Consider an acute angled triangle PQR such that C,I and O are the circumcentre, incentre and orthocentre respectively. Suppose $$\displaystyle{ \angle QCR, \angle QIR }$$ and $$\displaystyle{ \angle QOR }$$, measured in degrees, are $$\displaystyle{ \alpha, \beta }$$ and $$\gamma$$ respectively. Show that $$\displaystyle { \frac{1}{\alpha}+\frac{1}{\beta}+\frac{1}{\gamma} > \frac{1}{45} }$$

Discussion:

Teacher:

Use this diagram. Angle chasing should suffice. Assume the that the measure of $$\angle PQR = Q , \angle RPQ = P , \angle PRQ = R$$

Student: $$\alpha = 2P$$ since it is the angle at the center (twice the angle at circumference). Again $$\displaystyle { \angle IQR = \frac{Q}{2} , \angle IRQ = \frac {R}{2} \implies \beta = 180^o – \frac{Q+R}{2} = 90^o + \frac{P}{2} }$$
Finally $$\angle BQR = \angle OQR = 90^o -R, \angle ORQ = 90^o – Q \implies \gamma = R+Q$$

Hence $$\displaystyle { \frac{1}{\alpha}+\frac{1}{\beta}+\frac{1}{\gamma} = \frac{1}{2P}+\frac{1}{90 + \frac{P}{2}}+\frac{1}{180-P} }$$

But here is a problem.
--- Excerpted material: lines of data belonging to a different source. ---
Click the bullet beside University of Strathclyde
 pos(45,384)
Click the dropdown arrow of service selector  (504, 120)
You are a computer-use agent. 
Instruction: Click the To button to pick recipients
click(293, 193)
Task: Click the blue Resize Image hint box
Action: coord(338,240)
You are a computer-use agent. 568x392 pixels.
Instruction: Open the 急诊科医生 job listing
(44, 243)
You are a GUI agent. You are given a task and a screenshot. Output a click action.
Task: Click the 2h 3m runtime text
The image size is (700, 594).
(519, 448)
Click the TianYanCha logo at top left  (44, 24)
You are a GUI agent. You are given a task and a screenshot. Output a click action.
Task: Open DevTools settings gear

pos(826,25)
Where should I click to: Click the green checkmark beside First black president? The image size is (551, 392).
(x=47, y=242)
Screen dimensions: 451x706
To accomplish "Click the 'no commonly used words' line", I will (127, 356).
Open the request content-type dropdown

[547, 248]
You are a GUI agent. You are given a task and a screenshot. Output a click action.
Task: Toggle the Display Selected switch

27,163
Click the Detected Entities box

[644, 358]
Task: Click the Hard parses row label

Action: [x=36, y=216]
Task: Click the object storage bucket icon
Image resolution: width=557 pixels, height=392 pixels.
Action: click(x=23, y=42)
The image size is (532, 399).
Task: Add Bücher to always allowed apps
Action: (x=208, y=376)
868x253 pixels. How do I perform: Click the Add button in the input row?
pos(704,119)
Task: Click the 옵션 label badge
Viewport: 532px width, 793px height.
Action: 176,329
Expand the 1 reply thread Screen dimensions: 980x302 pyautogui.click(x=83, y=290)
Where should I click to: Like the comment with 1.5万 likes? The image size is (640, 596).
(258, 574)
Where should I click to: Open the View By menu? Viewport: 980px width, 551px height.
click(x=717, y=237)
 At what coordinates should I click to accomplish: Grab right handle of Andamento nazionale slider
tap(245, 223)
If I maximize P (by replacing it 90), it adversely affects 180 – P as Pis negative there. Somehow we must balance the value of P.

Teacher: Right. If you replace P by 90, 1/2P will remain greater than 1/180, but 1/90 will be less than 1/180-P.
Here we need to use Arithmetic Mean > Harmonic Mean inequality which state for positive numbers a, b, c we have $$\displaystyle { \frac{3}{\frac{1}{a}+ \frac{1}{b} + \frac{1}{c} } \le \frac{a+b+c}{3} \implies \frac{9}{a+b+c} \le \frac{1}{a}+ \frac{1}{b} + \frac{1}{c} }$$

$$\displaystyle { \frac{1}{\alpha}+\frac{1}{\beta}+\frac{1}{\gamma} = \frac{1}{2P}+\frac{1}{90 + \frac{P}{2}}+\frac{1}{180-P} \ge \frac{9} { 2P +90 + \frac{P}{2} + 180 – P } }$$

Student: Ok. I think I can do it from here.

Since it is an acute angled triangle, $$P \le 90^o$$
Hence replacing P by 90, we get

$$\displaystyle { \frac{1}{\alpha}+\frac{1}{\beta}+\frac{1}{\gamma} > \frac{9} { 90 +90 + \frac{90}{2} + 180 } = \frac{9}{9 \times 45} = \frac{1}{45} }$$

Teacher: Just one point of caution; all numbers are in degrees. Also mention that ‘increasing the denominator decreases a number’.